[BRIEF]: Among the records below, determine how many lines have the word "Toggle" in them; output only the number.

--- DATA SHOWN ---

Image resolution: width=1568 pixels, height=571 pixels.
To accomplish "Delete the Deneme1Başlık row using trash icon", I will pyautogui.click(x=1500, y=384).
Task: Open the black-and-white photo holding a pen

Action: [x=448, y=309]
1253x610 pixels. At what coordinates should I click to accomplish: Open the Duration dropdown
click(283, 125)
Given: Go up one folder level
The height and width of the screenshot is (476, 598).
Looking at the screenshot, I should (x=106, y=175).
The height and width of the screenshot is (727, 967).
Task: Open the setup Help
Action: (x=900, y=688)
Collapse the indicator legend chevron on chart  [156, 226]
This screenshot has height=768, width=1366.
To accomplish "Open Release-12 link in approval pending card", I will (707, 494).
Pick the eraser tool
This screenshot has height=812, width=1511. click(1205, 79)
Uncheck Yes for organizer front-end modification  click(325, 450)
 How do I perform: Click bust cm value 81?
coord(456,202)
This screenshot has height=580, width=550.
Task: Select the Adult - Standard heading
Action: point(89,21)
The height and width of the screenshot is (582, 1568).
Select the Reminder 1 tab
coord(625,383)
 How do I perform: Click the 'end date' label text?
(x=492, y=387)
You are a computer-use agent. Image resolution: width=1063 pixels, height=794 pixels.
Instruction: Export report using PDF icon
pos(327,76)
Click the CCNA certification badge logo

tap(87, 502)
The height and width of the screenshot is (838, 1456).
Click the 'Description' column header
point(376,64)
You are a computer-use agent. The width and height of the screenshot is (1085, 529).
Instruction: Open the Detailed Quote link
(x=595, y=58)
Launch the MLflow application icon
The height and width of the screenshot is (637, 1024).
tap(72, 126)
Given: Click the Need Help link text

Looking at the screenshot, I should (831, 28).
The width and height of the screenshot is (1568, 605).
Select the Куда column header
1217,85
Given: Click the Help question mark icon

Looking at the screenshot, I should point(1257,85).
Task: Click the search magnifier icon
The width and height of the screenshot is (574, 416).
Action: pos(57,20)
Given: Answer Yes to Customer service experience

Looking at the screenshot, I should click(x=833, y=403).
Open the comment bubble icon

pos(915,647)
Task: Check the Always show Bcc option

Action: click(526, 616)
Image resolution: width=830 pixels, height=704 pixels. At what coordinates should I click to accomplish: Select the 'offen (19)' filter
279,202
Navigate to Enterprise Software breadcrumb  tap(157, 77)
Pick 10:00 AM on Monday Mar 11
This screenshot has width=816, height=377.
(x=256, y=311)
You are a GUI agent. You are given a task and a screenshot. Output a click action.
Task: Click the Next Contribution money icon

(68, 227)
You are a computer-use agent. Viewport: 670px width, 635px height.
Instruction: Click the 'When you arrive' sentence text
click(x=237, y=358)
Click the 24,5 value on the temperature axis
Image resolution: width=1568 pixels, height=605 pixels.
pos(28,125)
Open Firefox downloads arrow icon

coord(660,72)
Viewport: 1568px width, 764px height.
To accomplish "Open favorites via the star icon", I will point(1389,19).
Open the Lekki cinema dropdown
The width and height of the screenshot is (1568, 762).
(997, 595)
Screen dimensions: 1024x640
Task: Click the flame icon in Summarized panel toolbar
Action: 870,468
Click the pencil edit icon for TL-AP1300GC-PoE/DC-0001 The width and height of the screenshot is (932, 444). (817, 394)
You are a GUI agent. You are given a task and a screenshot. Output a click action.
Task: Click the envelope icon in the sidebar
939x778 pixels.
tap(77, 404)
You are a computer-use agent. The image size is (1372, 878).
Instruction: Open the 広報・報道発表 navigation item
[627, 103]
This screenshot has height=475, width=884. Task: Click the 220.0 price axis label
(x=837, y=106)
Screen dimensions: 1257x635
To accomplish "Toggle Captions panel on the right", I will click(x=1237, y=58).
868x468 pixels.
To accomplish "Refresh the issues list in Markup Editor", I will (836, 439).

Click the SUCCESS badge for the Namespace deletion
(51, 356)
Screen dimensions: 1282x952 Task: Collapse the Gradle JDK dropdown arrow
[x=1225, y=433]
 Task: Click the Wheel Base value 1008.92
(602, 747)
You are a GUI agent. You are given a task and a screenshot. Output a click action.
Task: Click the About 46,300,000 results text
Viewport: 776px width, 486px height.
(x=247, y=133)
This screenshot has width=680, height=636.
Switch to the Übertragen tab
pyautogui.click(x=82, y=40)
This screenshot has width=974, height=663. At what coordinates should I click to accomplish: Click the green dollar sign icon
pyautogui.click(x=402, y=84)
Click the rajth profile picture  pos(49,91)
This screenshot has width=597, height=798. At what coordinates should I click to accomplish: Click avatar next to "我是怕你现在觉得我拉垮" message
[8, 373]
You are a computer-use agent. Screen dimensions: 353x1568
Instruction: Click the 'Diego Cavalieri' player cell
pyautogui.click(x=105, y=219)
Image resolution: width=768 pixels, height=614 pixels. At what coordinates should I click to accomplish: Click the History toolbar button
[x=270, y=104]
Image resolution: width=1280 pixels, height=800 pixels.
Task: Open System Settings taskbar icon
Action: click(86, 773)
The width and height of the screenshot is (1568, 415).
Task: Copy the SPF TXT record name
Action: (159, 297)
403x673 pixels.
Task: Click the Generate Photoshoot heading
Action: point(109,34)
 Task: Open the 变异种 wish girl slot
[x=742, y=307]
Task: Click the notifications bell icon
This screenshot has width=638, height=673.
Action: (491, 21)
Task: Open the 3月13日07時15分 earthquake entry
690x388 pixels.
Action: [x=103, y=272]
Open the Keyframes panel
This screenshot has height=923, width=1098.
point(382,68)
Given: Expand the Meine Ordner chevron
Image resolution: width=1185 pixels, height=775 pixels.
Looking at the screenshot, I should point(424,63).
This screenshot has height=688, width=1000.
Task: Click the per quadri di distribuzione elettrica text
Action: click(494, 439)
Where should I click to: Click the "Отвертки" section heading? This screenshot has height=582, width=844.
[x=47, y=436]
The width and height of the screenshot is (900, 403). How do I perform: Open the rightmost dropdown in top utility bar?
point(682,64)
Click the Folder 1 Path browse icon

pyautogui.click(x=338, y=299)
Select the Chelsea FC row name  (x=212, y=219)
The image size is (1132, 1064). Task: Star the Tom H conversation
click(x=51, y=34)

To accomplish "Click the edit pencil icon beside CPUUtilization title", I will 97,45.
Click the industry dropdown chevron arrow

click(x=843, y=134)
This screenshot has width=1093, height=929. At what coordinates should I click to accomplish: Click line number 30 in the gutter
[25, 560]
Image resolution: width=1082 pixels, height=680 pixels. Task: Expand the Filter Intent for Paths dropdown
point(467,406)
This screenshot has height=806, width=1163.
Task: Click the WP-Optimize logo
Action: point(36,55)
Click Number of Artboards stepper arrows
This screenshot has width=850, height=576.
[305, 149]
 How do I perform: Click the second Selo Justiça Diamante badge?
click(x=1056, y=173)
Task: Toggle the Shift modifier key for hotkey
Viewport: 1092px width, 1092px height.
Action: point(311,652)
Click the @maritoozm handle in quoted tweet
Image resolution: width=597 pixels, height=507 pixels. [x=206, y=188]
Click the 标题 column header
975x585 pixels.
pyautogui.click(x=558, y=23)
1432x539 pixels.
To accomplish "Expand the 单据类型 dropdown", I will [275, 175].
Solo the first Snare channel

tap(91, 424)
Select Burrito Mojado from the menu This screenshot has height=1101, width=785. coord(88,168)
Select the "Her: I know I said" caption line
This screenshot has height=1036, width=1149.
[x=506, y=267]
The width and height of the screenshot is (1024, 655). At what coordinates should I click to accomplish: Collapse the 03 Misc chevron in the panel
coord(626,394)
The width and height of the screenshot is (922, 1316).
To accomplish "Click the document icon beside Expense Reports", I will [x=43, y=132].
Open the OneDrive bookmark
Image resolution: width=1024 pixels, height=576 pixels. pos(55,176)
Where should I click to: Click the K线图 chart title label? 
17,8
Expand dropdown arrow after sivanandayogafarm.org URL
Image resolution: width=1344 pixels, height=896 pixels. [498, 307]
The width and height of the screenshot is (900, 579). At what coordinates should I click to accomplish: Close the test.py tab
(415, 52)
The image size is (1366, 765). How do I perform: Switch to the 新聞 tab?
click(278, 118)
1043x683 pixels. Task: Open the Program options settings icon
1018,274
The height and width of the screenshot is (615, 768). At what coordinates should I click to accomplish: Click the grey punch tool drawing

---

[TASK SOLUTION]: 2